** Task description **
All of the entries are to be repeated exactly, with no pictures included.

──────── Records provided

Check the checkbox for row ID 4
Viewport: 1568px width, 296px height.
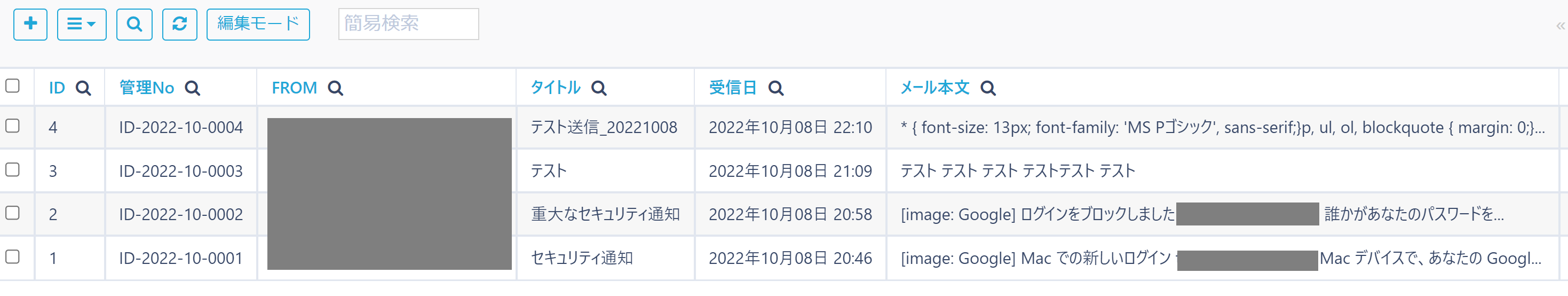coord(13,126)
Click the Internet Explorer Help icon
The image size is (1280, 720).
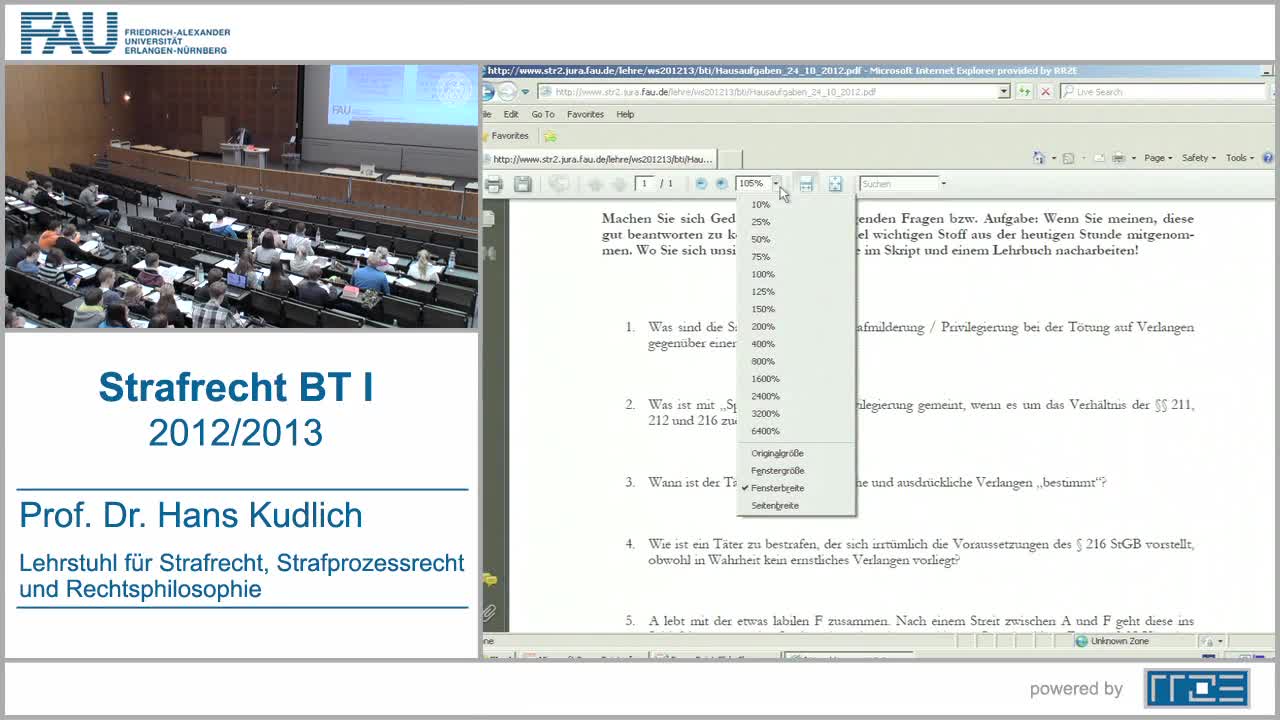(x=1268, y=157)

────────────────

** Final answer **
Check the checkbox for row ID 4
Viewport: 1568px width, 296px height.
coord(13,126)
Click the Internet Explorer Help icon
The image size is (1280, 720).
(x=1268, y=157)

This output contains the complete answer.